--- Task requirements ---
Reproduce the part of the records that opens with the line containing "Jump to step 4 Competitors" and closes with the line containing "Open C|Club Privilege", both of those lines included, word for word.

--- Data to process ---

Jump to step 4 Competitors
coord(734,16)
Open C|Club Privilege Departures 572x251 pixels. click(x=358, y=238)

---

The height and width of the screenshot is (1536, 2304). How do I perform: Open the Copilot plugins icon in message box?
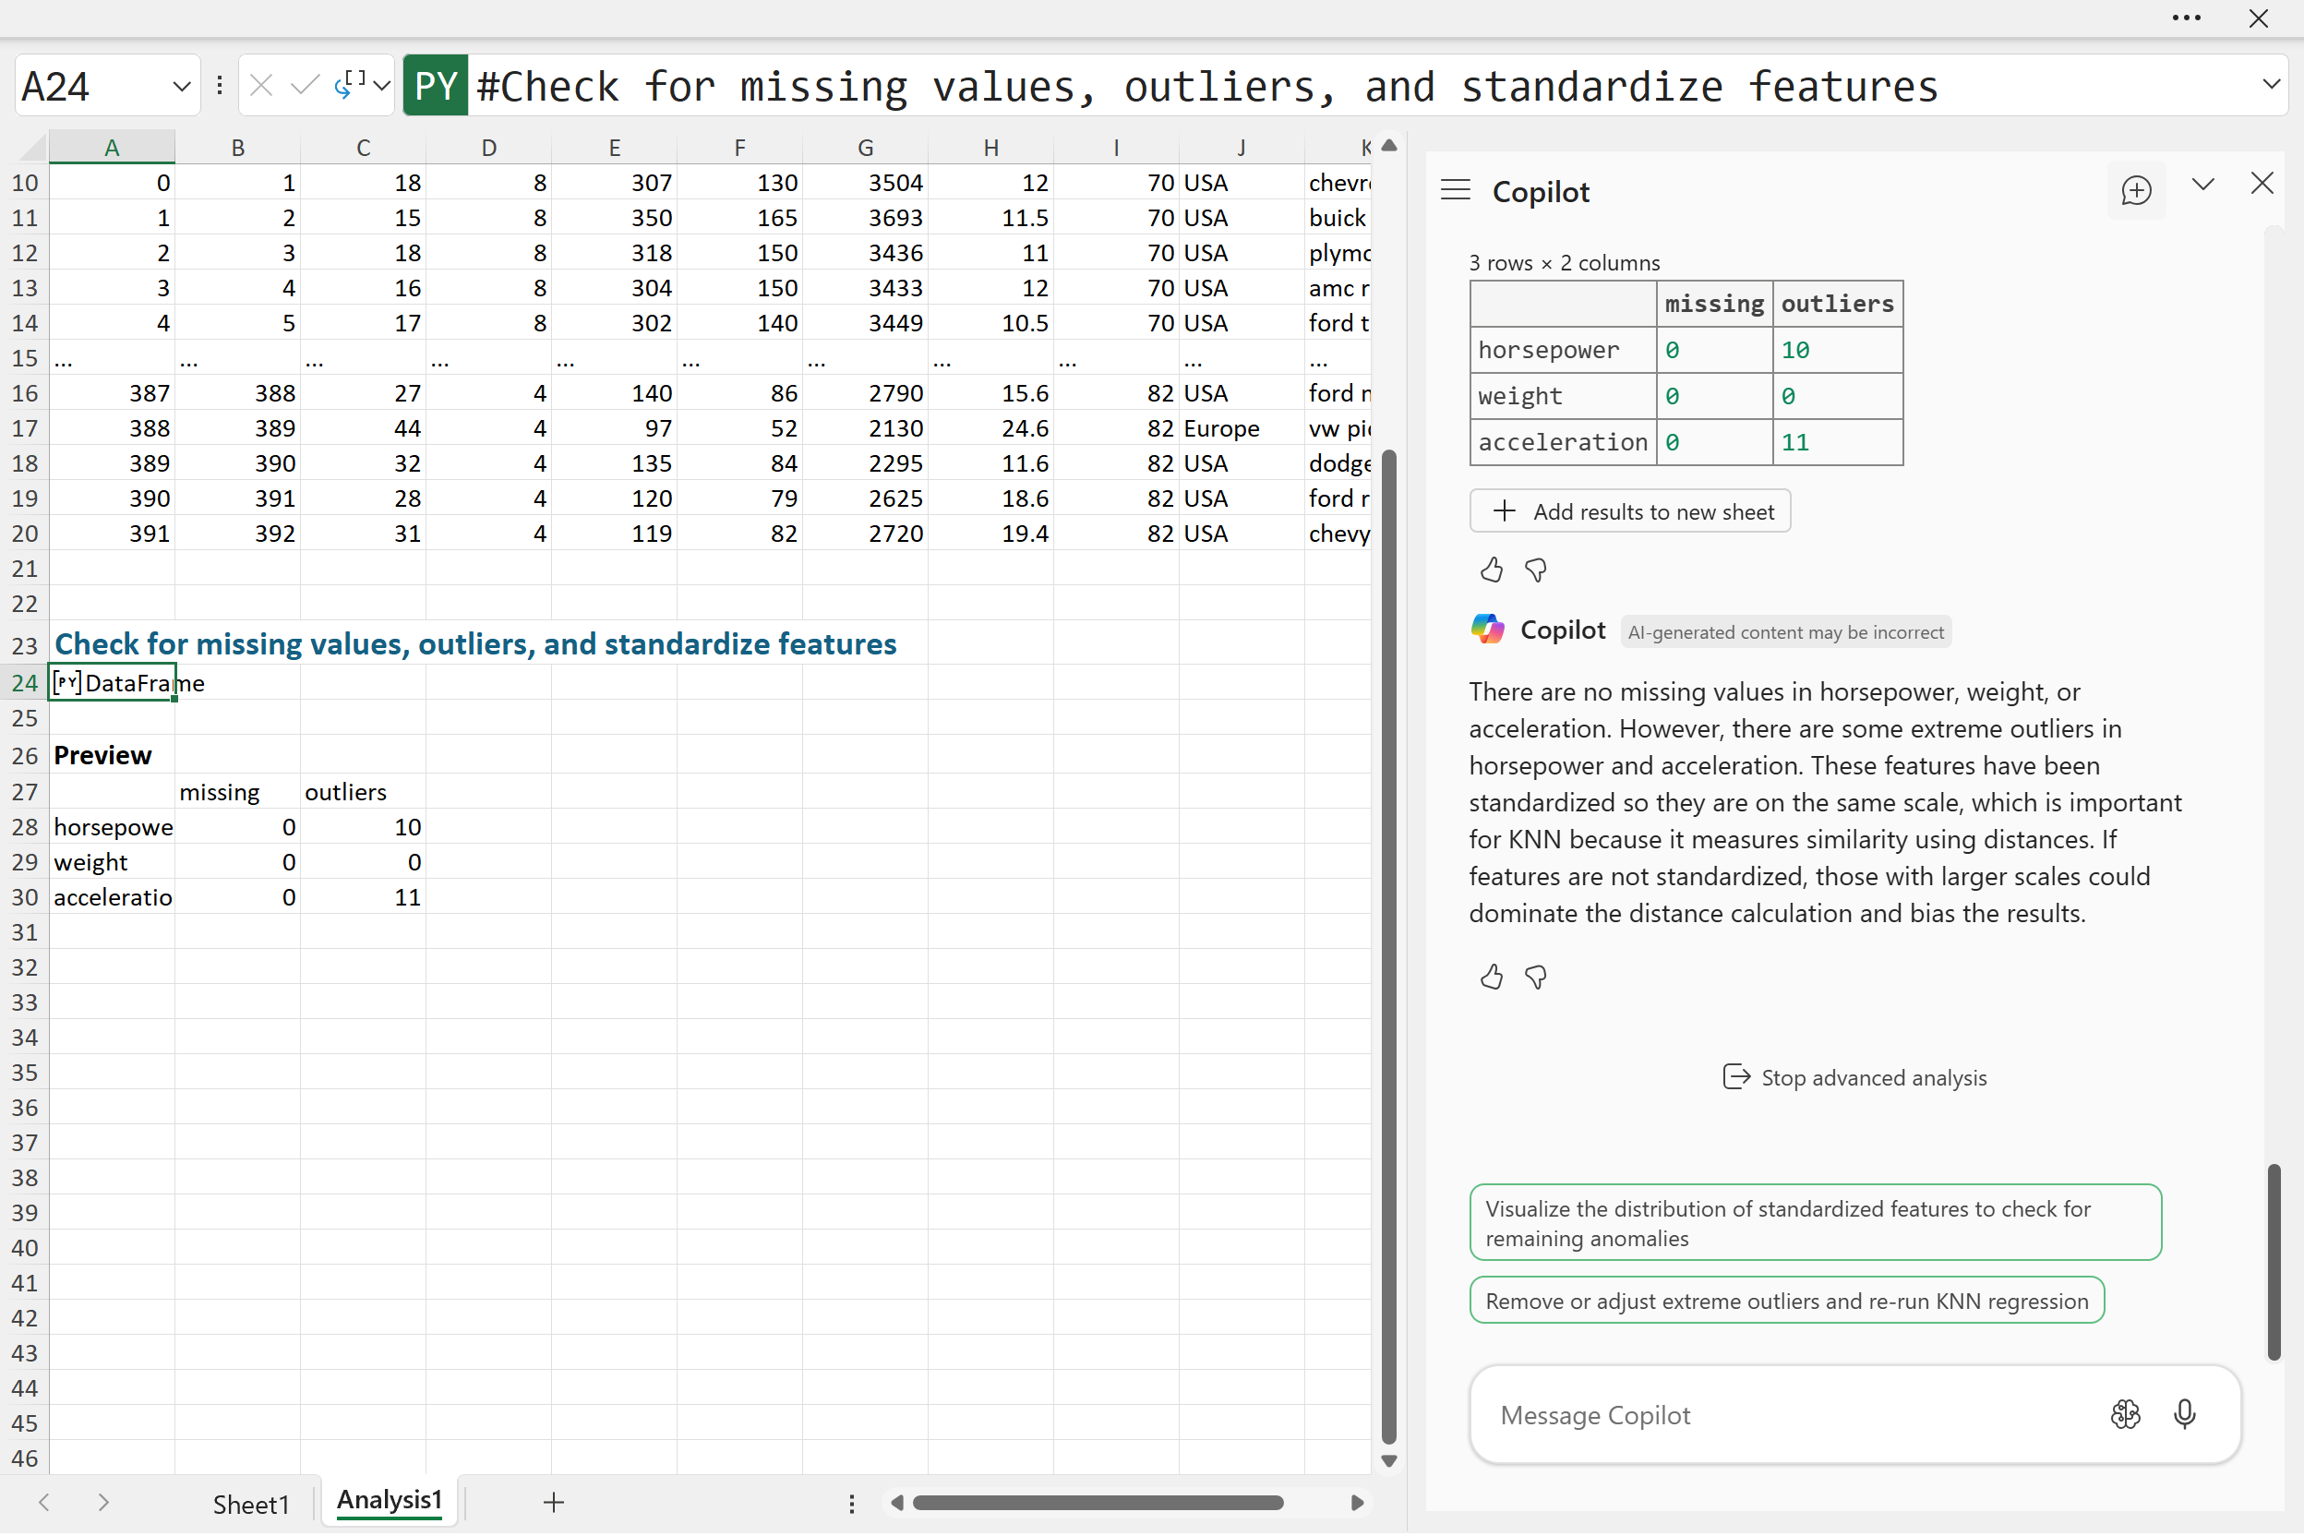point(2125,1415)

--

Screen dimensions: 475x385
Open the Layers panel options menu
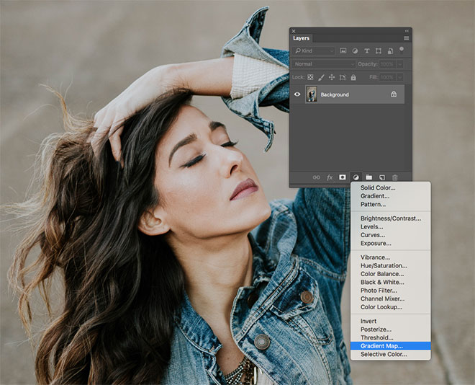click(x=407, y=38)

--- The output ---
Jump to step 4 Competitors
coord(734,16)
Open C|Club Privilege Departures 572x251 pixels. click(x=358, y=238)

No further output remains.